Gute Frage. Meine Vermutung ist, dass zumindest in Europa ein Stück Kultur dahintersteckt. Unter Bildungsbürgern galt es früher nicht als besonders schicklich, sich mit Börse und solchen Dingen zu beschäftigen. Da wurde mehr Wert auf Latein und Griechisch gelegt. So etwas wirkt lange nach. Amerikaner haben im Vergleich dazu mehr Erfahrung im Geldanlegen, was nicht unbedingt heißt, dass das Wissen über volkswirtschaftliche Zusammenhänge in den USA verbreiteter ist als bei uns. Ökonomie ist, trotz aller Kinderbücher, eine schwierige Wissenschaft.

Kaum jemand weiß noch wie Geld, Banken und Kredite entstanden sind. Wie wichtig ist der Faktor Geschichte?


Ich fand immer, dass man die Gegenwart besser vesteht, wenn man die Geschichte kennt. Deshalb habe ich ja meine "Geschichte der Wirtschaft" geschrieben.

Was hat sich nach der Lehman-Pleite verändert? Ist das Interesse daran, Wirtschaft zu verstehen, gestiegen?

Schwer zu sagen. Auf der einen Seite stehen Finanzfragen natürlich im Mittelpunkt des Interesses. Die Menschen haben Angst um ihr Geld, sie fragen sich, ob ihre Ersparnisse bei der Bank noch gut aufgehoben sind.
Andererseits haben sich in der Krise auch viele Klischees über Wirtschaft und Finanzen verfestigt, die das Verständnis für die Zusammenhänge eher verstellen.

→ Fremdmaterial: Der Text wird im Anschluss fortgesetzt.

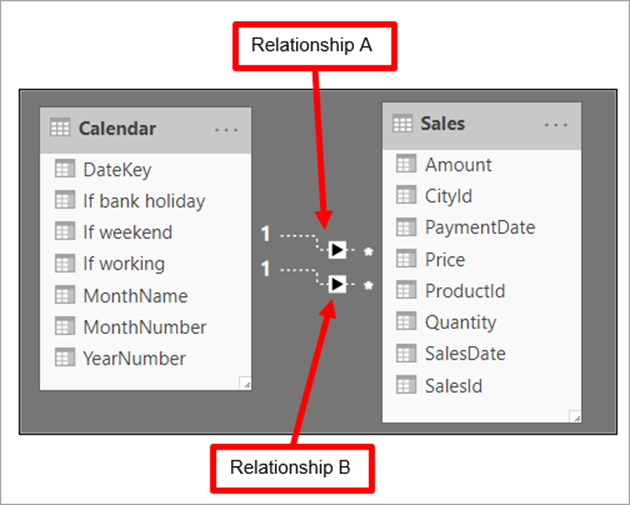This screenshot has height=505, width=630.
Task: Click the Calendar table header icon
Action: [60, 127]
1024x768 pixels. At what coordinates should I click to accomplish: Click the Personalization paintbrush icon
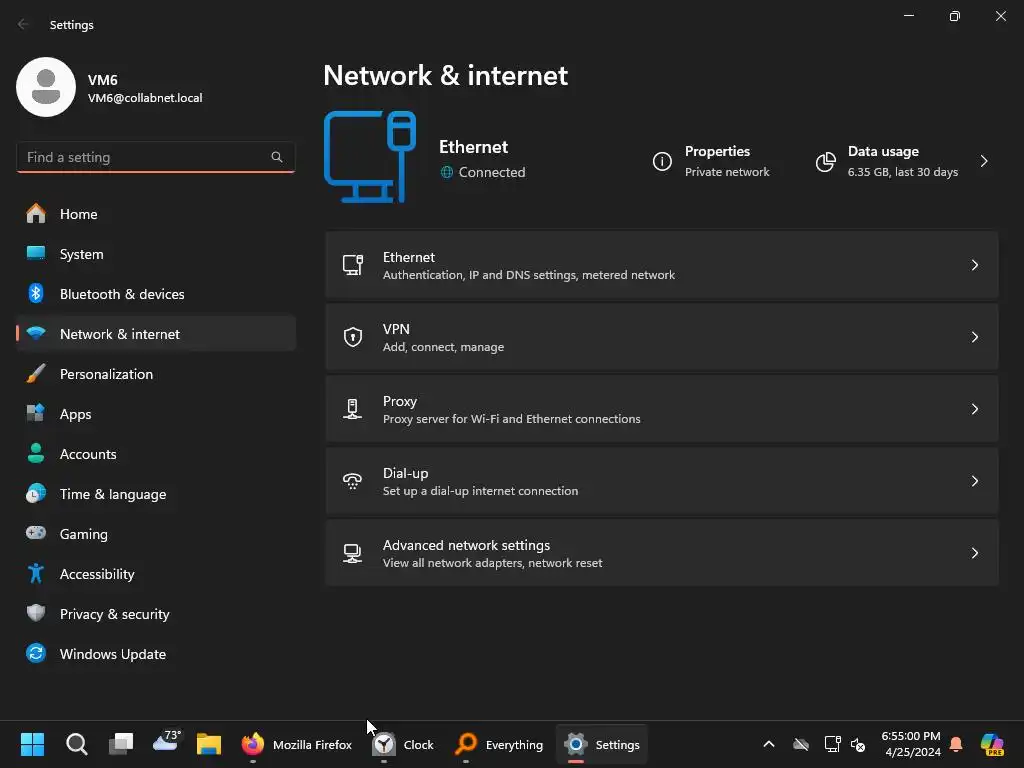pos(36,374)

John Kenneth Gailbraith sagte: "Ich bin sicher, dass der Börsenkrach von 1929 noch einmal passieren wird. Nur weiß man nicht, wann. Alles was man für einen Zusammenbruch braucht, ist dass die Erinnerung an diesen letzten Wahnsinn schwächer wird". Was kann man tun, damit diese Erinnerung nach der Finanzkrise 2008 nicht schwächer wird?

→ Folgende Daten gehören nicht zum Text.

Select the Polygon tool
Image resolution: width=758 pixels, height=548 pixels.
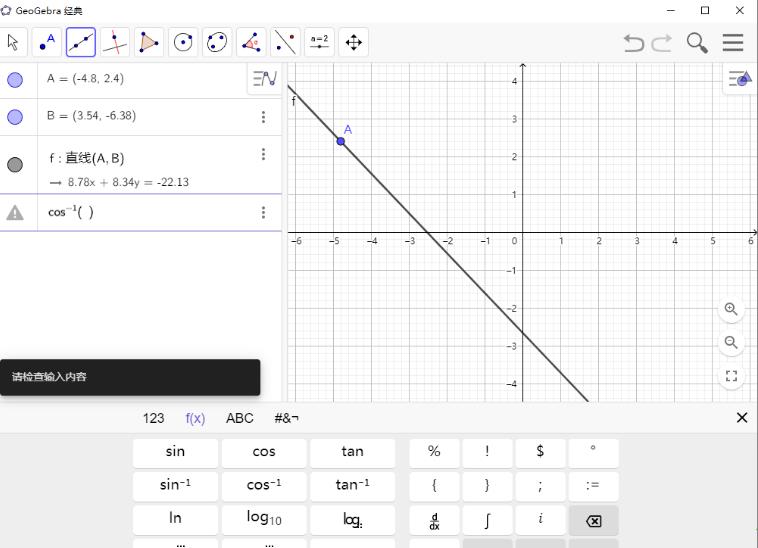[149, 42]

Wahrscheinlich kann man das nicht verhindern. Menschen sind eben vergesslich. Allerdings ist das momentan unsere kleinstes Problem. Wir müssen die Euro-Krise lösen, und zwar schnell. Insofern ist die "Erinnerung an den Wahnsinn" noch sehr wach.

Welches Buch zur aktuellen Wirtschafts- und Finanzkrise sollte man unbedingt gelesen haben?

Da gibt es eine lange Liste und es ist schwer, eine Auswahl zu treffen. Ich habe "The Big Short" (hier zur Rezension: "Zwei Kerle und ein Bloomberg-Terminal") von Michael Lewis verschlungen, weil der Autor nicht nur viel weiß, sondern auch brillant schreiben kann. Sein neuestes Buch "Boomerang" habe ich mir gerade gekauft. Sehr lesenswert ist auch "Diesmal ist es anders" von Kenneth Rogoff und Carmen Reinhardt. Auch das neue Buch von David Marsh über den Euro ("The Euro: The Battle for the New Global Currency", Anm.) ist sehr wichtig; es ist allerdings, so viel ich weiß, noch nicht auf deutsch erschienen. Wer genau wissen will, was 2008 in der heißen Phase der Krise passierte, sollte Andew Sorkin: "Die Unfehlbaren" (hier zur Rezension: "Als es keinen nächsten Deal mehr gab") lesen. Und, in aller Bescheidenheit, meine "Große Rezession" ist auch eine ganz nützliche Einführung in die Krise und ihre Ursachen.